Monday, October 29, 2007

Summing up my work in 19 slides

I just finished summing up the work of the last 12 months into 19 slides for my PhD-Meeting tomorrow.
I will upload the files asap when I got the web server back online on which I can put the files.

Tomorrow will be another "Try to get used to working with (Research-)Cyc" day. That thing is so powerful and yet so awkward to use once in a while ... and the stubby Java interface they issue with it doesn't help this a lot.
Well, I guess I'll have to deal with it.

I will give you a short sum-up of my slides later tonight after I refined them once more.

So long.

Wednesday, October 24, 2007

Preparing for PhD Meeting

I got a talk with my co-PhD-Students and my professor on Tuesday evening.
There I will present my results, what I did so far, what I achieved and what the future possible holds for me.
This also includes feedback to my work and giving directions for the next few weeks months of work.

I will offer my presentation as download here as soon as it's done. I should be done with it this Sunday. At least that's my plan.

See you guys soon.

Tuesday, October 9, 2007

Bordering aspects

The system we dream of is supposed to generate program code from natural language.
So far, so good.

My job is to put enough "common sense" into the processing task so that most of the mistakes machines still make can be avoided.
Or to cite Voltaire here: The problem with common sense is, that it is not so common.

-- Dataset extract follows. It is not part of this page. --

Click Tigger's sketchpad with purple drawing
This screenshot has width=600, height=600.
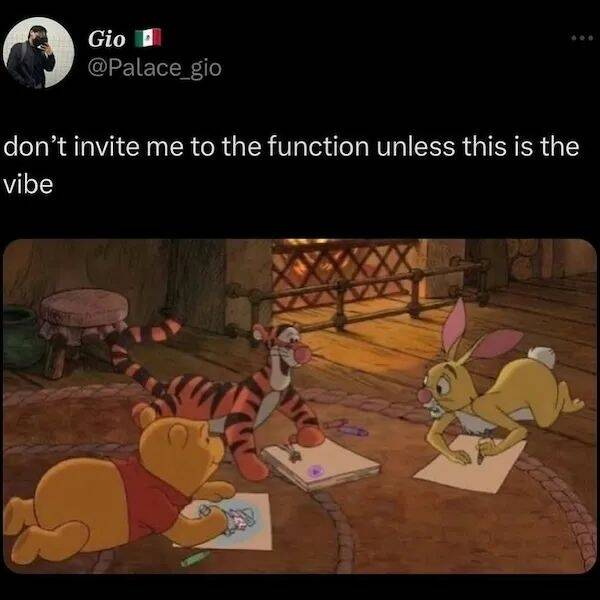[x=321, y=465]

But what if we succeed in this task? Somebody will still have to work with the piece of Software we generated. Somebody will have to use it. So what are the interfaces? How can our software interact? How easy will it be to understand that piece of software?
Will it make up for the time we saved generating the code? What do we have to look out for?

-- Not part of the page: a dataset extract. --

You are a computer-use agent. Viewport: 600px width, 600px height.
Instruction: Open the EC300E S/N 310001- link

To sum it up: What happens around our scenario? Do we have to address that or can we just ignore how to deal with what the machine is supposed to deliver? I don't know yet.

Questions over questions which I will try to address in the next weeks as well.
Thanks to my friend Georg for this valuable tip.

Monday, October 8, 2007

Annotating text - questions raised

Hey, it's been almost 2 weeks.
But I do have some results for you. They look like that:

"Leaving one’s own king under attack, exposing one’s own king to attack and also ’capturing’ the opponent’s king are not allowed."

This would be the original text from the specification.
In order to transform this into a graph, thematic (theta) roles have to be given to each necessary part of the sentence. The redundant/disposable words are just "sharpened-out" by marking them with a #.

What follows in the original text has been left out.